■ Reading passage:
=======

Thursday, January 22, 2009

First person vs third person

There are always two parallel (different yet complementary) descriptions of the objective world namely the first person and the third person account. Behaviorists believe that the first person account is not required implying that consciousness does not exist. However, this can not be correct. For example, I may see a picture and experience a certain kind of emotion that can not be described by a third person. Philosophers call this conundrum the riddle of qualia or subjective sensation.

As V.S. Ramachandran says, "This need to reconcile the first−person and third−person accounts of the universe (the "I" view versus the "he" or "it" view) is the single most important unsolved problem in science. Dissolve this barrier, say the Indian mystics and sages, and you will see that the separation between self and nonself is an illusion—that you are really One with the cosmos."

Einstein on consciousness

A human being is a part of a whole, called by us 'universe', a part limited in time and space. He experiences himself, his thoughts and feelings as something separated from the rest... a kind of optical delusion of his consciousness. This delusion is a kind of prison for us, restricting us to our personal desires and to affection for a few persons nearest to us. Our task must be to free ourselves from this prison by widening our circle of compassion to embrace all living creatures and the whole of nature in its beauty.

Wednesday, January 21, 2009

What is Self?

Vilayanur S. "Rama" Ramachandran, in his book, Phantoms in the brain, writes,

During the last three decades, neuroscientists throughout the world have probed the nervous system in fascinating detail and have learned a great deal about the laws of mental life and about how these laws emerge from the brain. The pace of progress has been exhiliarating, but—at the same time—the findings make many people uncomfortable. It seems somehow disconcerting to be told that your life, all your hopes, triumphs and aspirations simply arise from the activity of neurons in your brain. But far from being humiliating, this idea is ennobling, I think. Science— cosmology, evolution and especially the brain sciences—is telling us that we have no privileged position in the universe and that our sense of having a private nonmaterial soul "watching the world" is really an illusion (as has long been emphasized by Eastern mystical traditions like Hinduism and Zen Buddhism). Once you realize that far from being a spectator, you are in fact part of the eternal ebb and flow of events in the cosmos, this realization is very liberating.

=======

■ Given information:
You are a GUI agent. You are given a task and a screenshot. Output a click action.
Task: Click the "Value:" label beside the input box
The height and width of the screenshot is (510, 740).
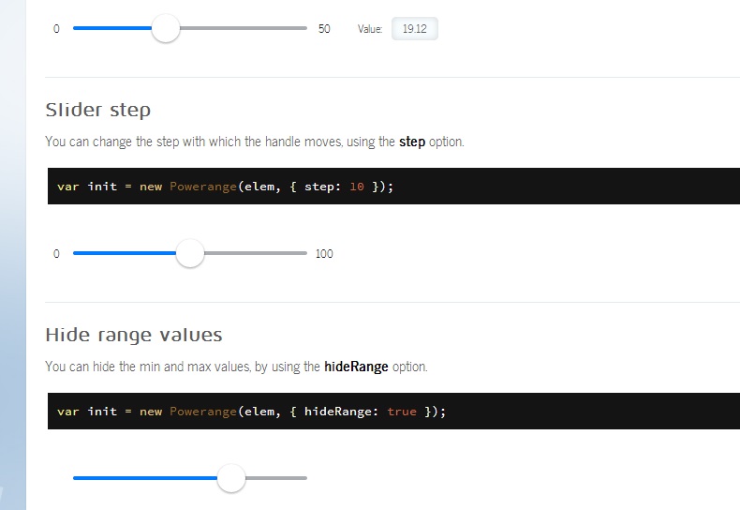pyautogui.click(x=370, y=29)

=======

■ Aim of the exercise: Extend the blog posts on consciousness and the self, starting right after their final sentence.

■ Answer area:
Advaita Vedanta Books

When I was in USA, my friends and I started the Sanskrit Documents Site. Though I volunteered and translated some documents, I am no longer actively involved in coding. It is probably still the best site for the sanskrit documents. For advaita vedanta, you can look at the links under Shankara. Two other sites that provide extensive books on advaita vedanta (for free) are the sites on Adi Shankara and Bhagavan Ramana Maharshi

Tuesday, January 20, 2009

Multiple Personality Disorders

In medicine, much can be learned from exceptions rather than from a routine study. Multiple Personality Disorders was made famous in the book, Dr Jekyll and Mr Hyde, in which two personalities inhabit the same body. Recent medical researcg shows that these two personalities may exhibit even widely different physical characteristics. For example, while one personality would be diabetic, the other personality would test normal for sugar. Similarly, while one personality is short-sighted, the other personality is long-sighted. Though these two personalities inhabit the same body, how does the body exhibit different physical and chemical characteristics in each personality? What is the role of mind over matter?

What is Life?

Schrödinger concludes the final chapter on his book, What is Life, with philosophical discussions on free will, and human consciousness. He concludes each individual's consciousness is only a manifestation of a unitary consciousness pervading the universe, which is the goal of Advaita Vedanta.

Tuesday, September 30, 2008


THREE GREAT PLACES






The three places are Thiruvannamalai, Kailas and Kedarnath.